If you're around in late July, the Festival del Mar fills the Malecón with live vallenato and cumbia, food stalls, and the kind of crowd energy that doesn't need a marketing budget behind it. Free to attend; expensive to maintain your sobriety.

Rainy Day Activities

The Caribbean dry season (roughly December–April) means most of your time here will be sunny, but when it does rain in Santa Marta, it means it.

The Museo Etnográfico in the Universidad del Magdalena campus has exhibits on indigenous Sierra Nevada communities and is free with ID. It's quiet, air-conditioned, and legitimately interesting.

A few good coffee shops have opened in the Centro Histórico and El Prado neighbourhood — Café El Viejo Sinvergüenza on Calle 19 is a reliable spot to wait out a downpour with decent pour-over and Wi-Fi that actually works.

Alternatively, find a billar (pool hall). They're everywhere, they're cheap (roughly 3,000–5,000 COP per game), and they're a window into daily male social life in the coast that most visitors never see.

Sports, Fitness, and Getting Moving

Runners do well on the Malecón early mornings (5:30–7:30am before the heat makes it miserable) or up in Minca where the temperature drops and trails are available. The route from Minca village up to the Cristo Rey viewpoint is about 4km round trip and genuinely challenging.

For gyms, Smart Fit has a location in Santa Marta (check their app for the current address — they've moved) and day passes run around 15,000–18,000 COP.

Pickup football happens most evenings in Parque Lineal and a few of the barrios. Show up, wait, get invited — it usually takes about ten minutes. Bring your own water.

Classes and Workshops

Cumbia and vallenato dance classes are offered by several instructors around the Centro — look for flyers in the hostels or ask at cultural centres on Carrera 5. Group classes typically cost 20,000–35,000 COP per session.

The SENA (national vocational training institution) runs free and heavily subsidised workshops on everything from gastronomy to traditional craft-making, open to the public. It's bureaucratic to enrol but worth the effort if you're staying longer term.

For cooking, a few guesthouses in Minca offer informal cocina costeña (coastal cooking) sessions — typically 40,000–60,000 COP including ingredients and a meal at the end. Ask around; these aren't formally advertised.

Weekend Trips from Santa Marta

Palomino is 85km northeast towards the Venezuelan border — a beach with a river that runs into the sea, plus one of the better spots in Colombia for tubing (floating downriver in an inflatable ring, about 25,000 COP). Buses from the Terminal de Transportes take about 2 hours and cost 15,000–20,000 COP.

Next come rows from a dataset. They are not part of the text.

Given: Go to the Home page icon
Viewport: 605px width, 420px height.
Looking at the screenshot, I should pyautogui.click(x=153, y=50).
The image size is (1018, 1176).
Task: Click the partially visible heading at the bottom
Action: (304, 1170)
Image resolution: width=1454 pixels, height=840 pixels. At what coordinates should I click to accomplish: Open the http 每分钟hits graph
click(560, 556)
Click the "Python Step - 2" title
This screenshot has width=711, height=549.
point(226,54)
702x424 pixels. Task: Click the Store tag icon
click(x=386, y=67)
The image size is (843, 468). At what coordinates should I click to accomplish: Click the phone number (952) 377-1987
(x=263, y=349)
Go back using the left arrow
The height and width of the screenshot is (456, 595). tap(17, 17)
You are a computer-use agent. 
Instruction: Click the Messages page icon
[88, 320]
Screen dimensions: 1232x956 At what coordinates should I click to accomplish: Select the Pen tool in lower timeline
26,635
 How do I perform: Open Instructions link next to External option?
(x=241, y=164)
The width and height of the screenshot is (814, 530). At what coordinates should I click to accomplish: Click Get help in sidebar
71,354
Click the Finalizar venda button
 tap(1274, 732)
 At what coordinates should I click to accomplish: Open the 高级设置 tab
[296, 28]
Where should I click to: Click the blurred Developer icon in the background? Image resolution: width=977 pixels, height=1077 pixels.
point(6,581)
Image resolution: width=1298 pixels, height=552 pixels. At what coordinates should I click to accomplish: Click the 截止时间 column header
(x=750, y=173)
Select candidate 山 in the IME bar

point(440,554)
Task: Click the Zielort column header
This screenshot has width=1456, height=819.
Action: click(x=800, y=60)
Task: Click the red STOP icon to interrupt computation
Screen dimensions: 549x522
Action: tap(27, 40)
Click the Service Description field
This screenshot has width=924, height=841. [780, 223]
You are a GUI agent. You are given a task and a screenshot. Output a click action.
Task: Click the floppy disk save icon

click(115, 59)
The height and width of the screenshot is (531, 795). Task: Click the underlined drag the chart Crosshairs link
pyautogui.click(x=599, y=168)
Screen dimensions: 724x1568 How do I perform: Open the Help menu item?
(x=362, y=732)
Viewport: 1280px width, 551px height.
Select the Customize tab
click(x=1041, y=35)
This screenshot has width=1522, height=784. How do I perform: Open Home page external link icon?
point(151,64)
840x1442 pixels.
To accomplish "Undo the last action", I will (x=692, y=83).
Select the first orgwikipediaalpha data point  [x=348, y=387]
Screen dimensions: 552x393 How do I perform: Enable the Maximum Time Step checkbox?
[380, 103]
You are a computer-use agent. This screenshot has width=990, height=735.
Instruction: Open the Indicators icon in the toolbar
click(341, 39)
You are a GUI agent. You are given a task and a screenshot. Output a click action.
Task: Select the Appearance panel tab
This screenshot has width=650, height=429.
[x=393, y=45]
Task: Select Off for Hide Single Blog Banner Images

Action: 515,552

Valledupar is 4 hours south through the Sierra Nevada foothills and the spiritual home of vallenato music. If you can get there during the Festival Vallenato in late April, you should. Buses from the terminal run regularly; expect to pay 35,000–55,000 COP.

Barranquilla is 90 minutes west and worth a day trip for its Mercado de Bazurto alone — the largest traditional market on the Caribbean coast. Most expats in Santa Marta do this trip without ever planning it; just get on a buseta heading west from Carrera 5.


The mistake most visitors make is treating Santa Marta as a transit point for Tayrona or Ciudad Perdida. It's worth more than that. Spend a few days actually in the city — walking the centre in the evening, eating in the market, figuring out which buseta goes where — and it starts to make a lot more sense.